» **Raw data**
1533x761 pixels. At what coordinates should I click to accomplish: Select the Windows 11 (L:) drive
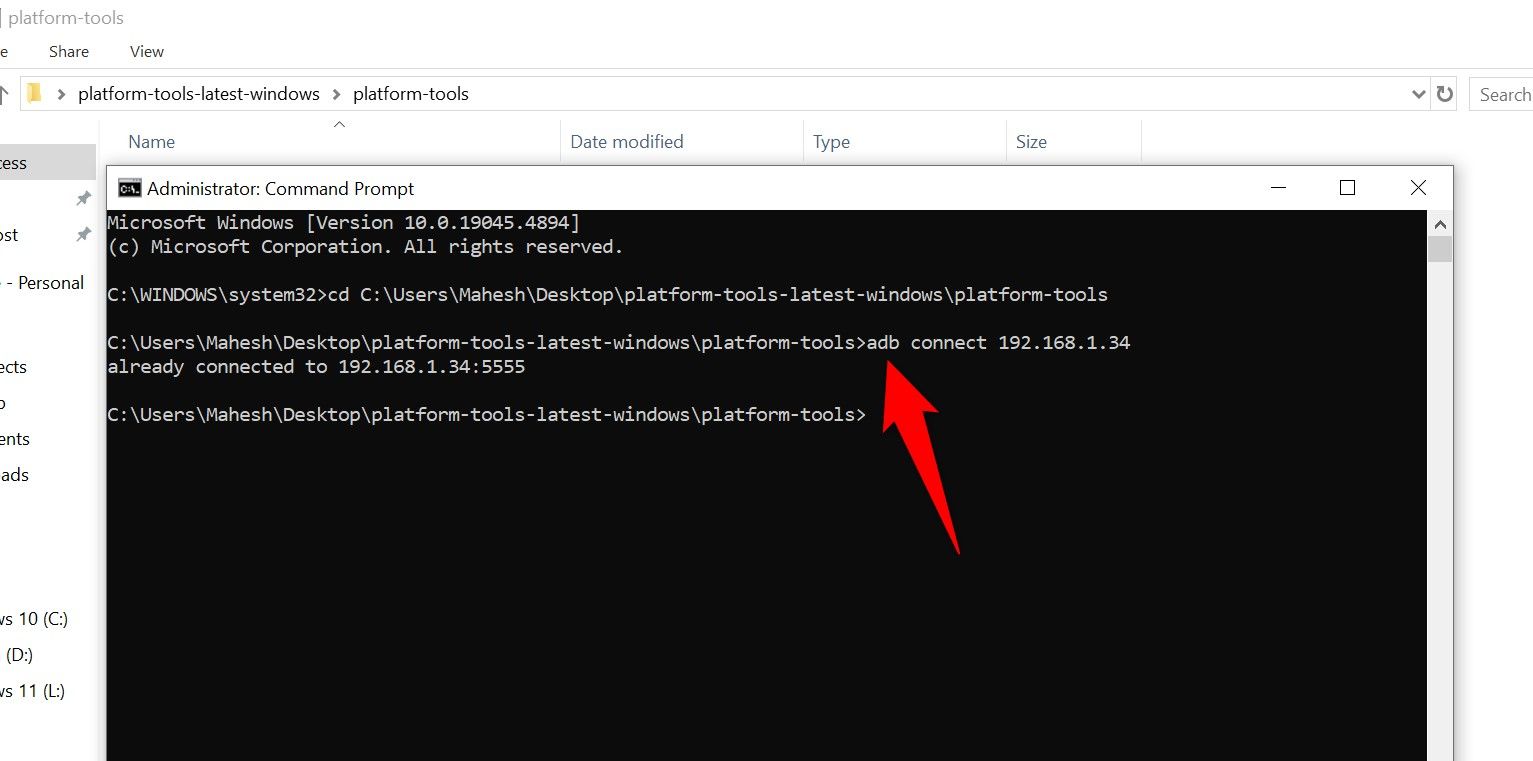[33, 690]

* * *

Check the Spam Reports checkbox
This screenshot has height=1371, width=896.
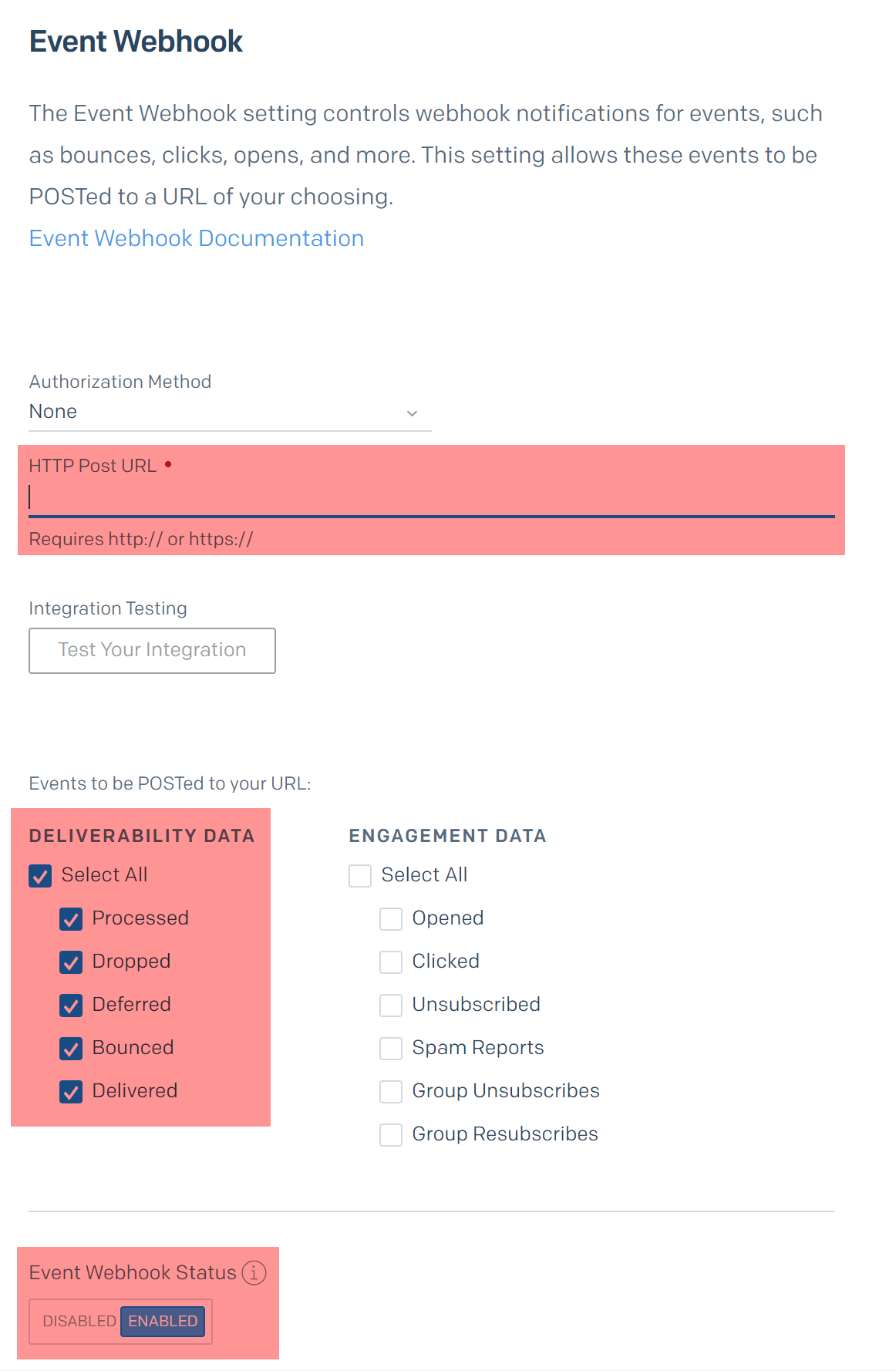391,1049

» **Request**
List each line of the records that contains the word "accomplish", matching case exactly.

» **Final result**
1533x761 pixels. At what coordinates should I click to accomplish: Select the Windows 11 (L:) drive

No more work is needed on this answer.